Yesterday, the changes to Portal to prevent XP farms started rolling out in Battlefield 6. Designed as part of a progression rejig, the alterations are meant to disincentivize and prevent people using bots to circumvent typical experience gain.
One of the central complaints around the launch of Battlefield 6 was the slow XP gain. Even dedicated players were finding it hard to meaningfully rank up, making the situation worse for more casual fans.
As a result, custom servers became a lifeline, with bots to help get a leg up in your ranking thanks to manipulated settings. EA and DICE have been attacking the problem, first by making XP more rewarding, and now putting more guardrails up in Portal, including disabling progression in PvE, which drew ire from the community.
Community manager Shepard posted on Steam about what's happening. "Many of you want full progression in solo/co-op and on curated custom servers – not just in matchmade PvP," they write. "There's real frustration about expectations vs. what shipped; our messaging around progression eligibility wasn't clear."
They then outline what's been looked at, for what is an initial test period to make sure this all works as intended.
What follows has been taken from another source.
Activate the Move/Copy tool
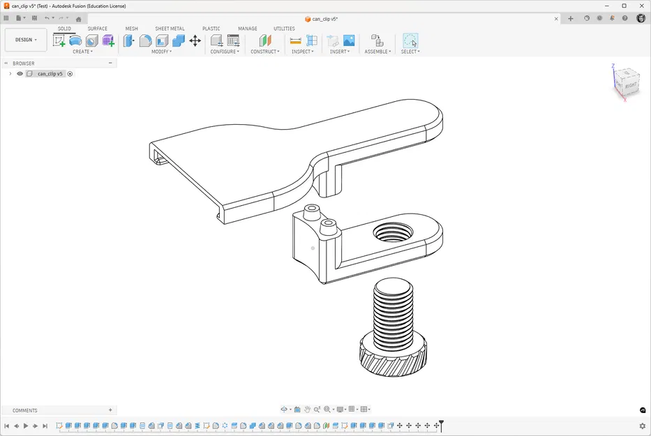651x436 pixels. point(195,40)
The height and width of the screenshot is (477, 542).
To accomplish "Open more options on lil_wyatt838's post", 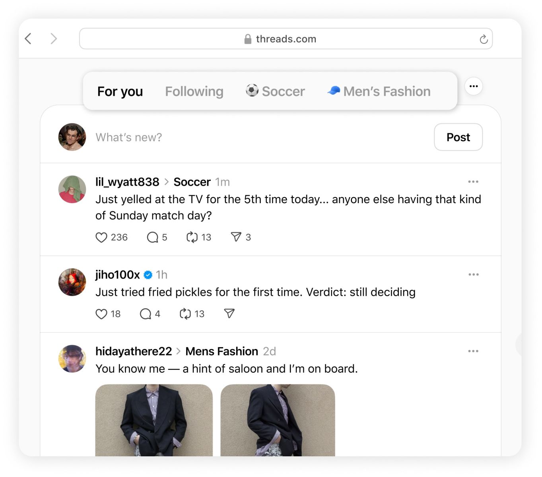I will (x=473, y=182).

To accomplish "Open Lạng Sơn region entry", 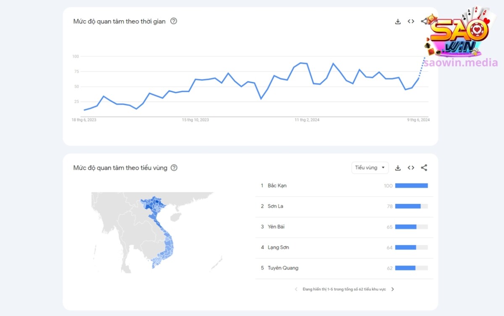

Personal XP and unlocks will be enabled on a "curated list of community servers." As this is a beta of sorts, stat-tracking is frozen for participants.
Several guardrails have been put in to prevent farming, including a difficulty threshold, sweeps for in-game activity to stop people sitting AFK or going on loops, the need for mixed targeting, and caps on how much XP can be earned per minute. Any server that dings enough of these will have progression disabled until it meets standard.
To finish, they mention that whether progression is possible will be clearly visible when browsing available servers. More feedback is requested as EA and DICE gather data on what's happening and how to work around it. If all goes to plan, earning your way through Battlefield 6’s rewards should feel better and easier from now on.